GUERRA E CONSEGUENZE PSICOLOGICHE

La prima guerra mondiale è il primo contesto bellico a partite dal quale possiamo più precisamente riferirci alle malattie mentali associate alla guerra. Nel 1915 sulla rivista medica Lancet, lo psicologo Myers descriveva chi tornava dalla guerra con l’espressione: “Shell Shock”, cioè affetto da shock da bombardamento. I sintomi che presentavano i soldati erano vari: tremori, ipersensibilità ai rumori e alla luce, tachicardia, rigidità, mutacismo, dissociazione dalla realtà e crisi di pianto: erano i cosiddetti “scemi di guerra”.

 

La storia ci insegna quindi che la guerra produce ferite psichiche incommensurabili: queste si tramandano per molte generazioni e tutti noi ne siamo coinvolti, non solo chi è stato in prima linea a combattere. 

 

La recente guerra in Ucraina è la conferma che l’uomo purtroppo per sua natura tende a ripetere gli errori e ad agire spinto da emozioni (spesso negative); l’attuale conflitto ha sconfessato per l’ennesima volta il principio (che si pensava generalmente acquisito) secondo cui ci sono strumenti più efficaci dei conflitti armati, quali dialogo e diplomazia. Proprio per questo motivo di questi tempi è normale sperimentare un senso di incredulità e destabilizzazione, ed è normale lasciarci sopraffare dall’ansia e farci colpire dallo scetticismo e dal pessimismo nei confronti del futuro.

 

Ma come si può gestire quest’ansia da guerra?

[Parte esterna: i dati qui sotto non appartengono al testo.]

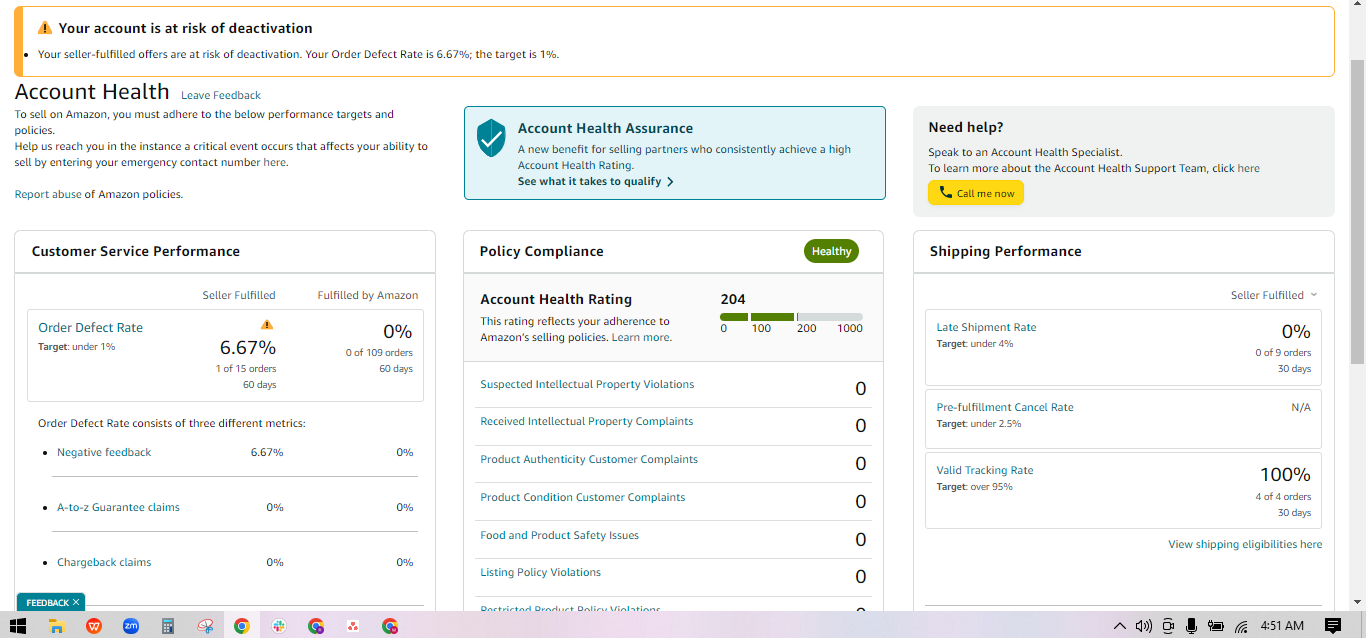Open the Slack app from the taskbar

  • Una volta riconosciute le nostre emozioni, cerchiamo di parlarne con un amico o con un familiare. In questo modo i pericoli si relativizzano e le paure si ridimensionano
  • Cerchiamo di dare maggiore spazio alle good news e guardiamo le notizie della guerra solo in determinati e pochi momenti del giorno (è vero che la conoscenza rende forti, ma è altrettanto vero che può portare al catastrofismo)
  • Cerchiamo di concentrarci su ciò che possiamo controllare, sul presente e sulla nostra salute (purtroppo le decisioni politiche non sono nelle nostre mani);
  • Cerchiamo di impegnarci in una campagna di aiuti umanitari, ma senza perdere di vista la nostra vita qui ed ora

 

Se ci si sente particolarmente ansiosi, se non si riesce a pensare ad altro che alla guerra (e alle sue conseguenze) e se ci si sente incapaci di svolgere tranquillamente le azioni di vita quotidiana, è utile chiedere aiuto ad un medico e/o ad uno psicoterapeuta.